Winnipeg Art Gallery displays new Arctic-themed exhibition

Arctic Adaptation looks at 100 years of Arctic architecture

By NUNATSIAQ NEWS

A series of soapstone carvings by Nunavut artists, now on display at the Winnipeg Art Gallery, documents Nunavut buildings from the 20th century. (PHOTO COURTESY OF THE LATERAL OFFICE)


A series of soapstone carvings by Nunavut artists, now on display at the Winnipeg Art Gallery, documents Nunavut buildings from the 20th century. (PHOTO COURTESY OF THE LATERAL OFFICE)

Detail of proposal with Arctic balconies, Iqaluit. (IMAGE COURTESY OF SERGIO PIRRONE)


Detail of proposal with Arctic balconies, Iqaluit. (IMAGE COURTESY OF SERGIO PIRRONE)

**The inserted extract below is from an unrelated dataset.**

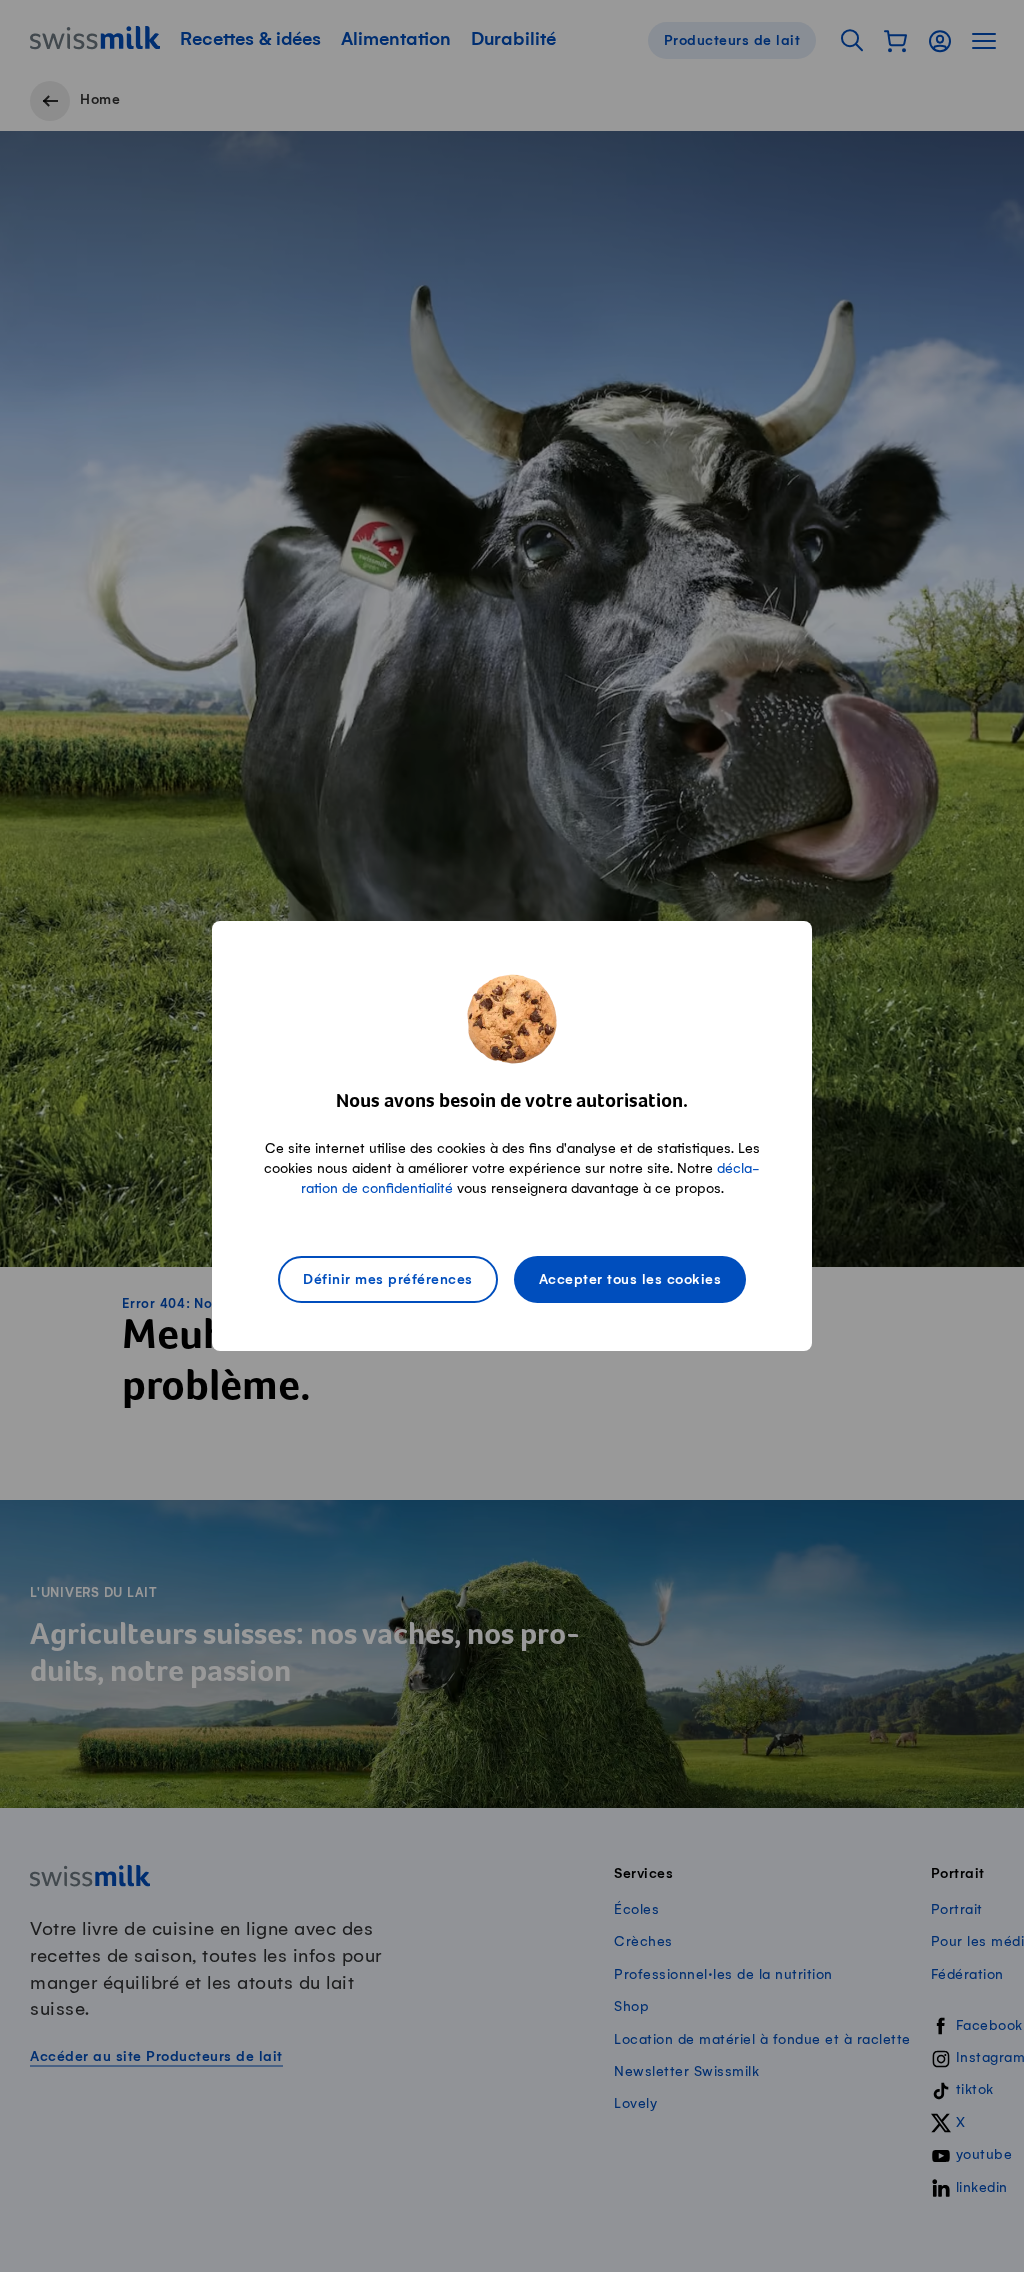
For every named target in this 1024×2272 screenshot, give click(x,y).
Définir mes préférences (388, 1280)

If you’re visiting Winnipeg between now and early May, you will want to take a look at the Winnipeg Art Gallery.

Earlier this month an exhibit, Arctic Adaptations: Nunavut at 15, opened. That exhibit, which will remain on display until May 3, offers visitors a look at the relationship between architecture, land, climate, and culture in the Arctic.

And it was first presented as Canada’s official exhibition at the 2014 Venice Biennale in Architecture,

Intended to coincide with Nunavut’s 15th anniversary as a territory, Arctic Adaptations surveys a century of Arctic architecture and looks at the future of architecture in Nunavut.

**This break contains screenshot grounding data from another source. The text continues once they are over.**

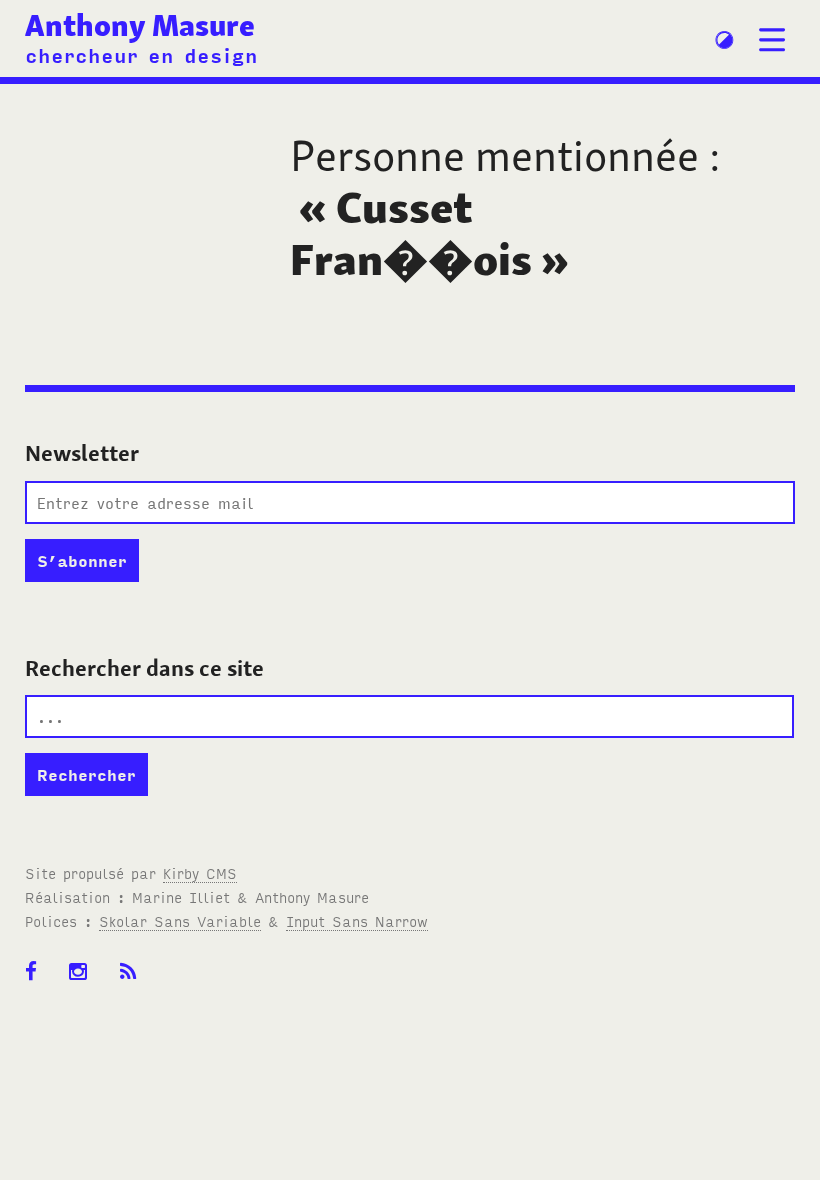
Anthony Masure (140, 25)
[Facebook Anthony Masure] (37, 982)
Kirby (200, 872)
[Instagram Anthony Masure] (84, 982)
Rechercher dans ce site (144, 668)
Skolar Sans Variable (180, 920)
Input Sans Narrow (357, 920)
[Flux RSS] (135, 982)
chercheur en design (141, 54)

The exhibit, led by Lateral Office architectural firm, features interactive architecture models, photography, and topographical maps of 25 Nunavut communities.

It also includes specially commissioned work by carvers who created scale models of some of the best-known buildings in the territory, including Nakasuk Elementary School, the original St. Jude’s Cathedral, the Iqaluit airport and a typical home,

Following the display at the Winnipeg Art Gallery, Arctic Adaptations will tour nationally, the gallery said in a news release.

On March 26 at 7 p.m., also at the gallery, you can catch an event called, “The Walrus Talks Arctic,” presented in conjunction with the Walrus magazine.

Panelists, who will discuss a wide range of issues, include artist Ruben Komangapik, performer Tanya Tagaq and environmental and human rights advocate Sheila Watt-Cloutier and Michael Maltzan, architect of the Winnipeg Art Gallery’s new Inuit Art Centre.

The Winnipeg Art Gallery, which bills itself as “the home of the largest Inuit art collection in the universe,” plans to build a new $45-million Inuit art and learning centre.

The centre will be located at the south end of the gallery’s triangular property, bordered by Memorial Blvd., St. Mary Ave. and Colony St. in downtown Winnipeg.

The Winnipeg Art Gallery is home to a collection of more than 26,000 works of art, which includes many works of Inuit art which the museum has bought or received as donations.

In 2006,  H.G. Jones, an American historian from North Carolina, who collected a total of 140 works by Pangnirtung artist Andrew Qappik over 31 years, gave his collection to the gallery.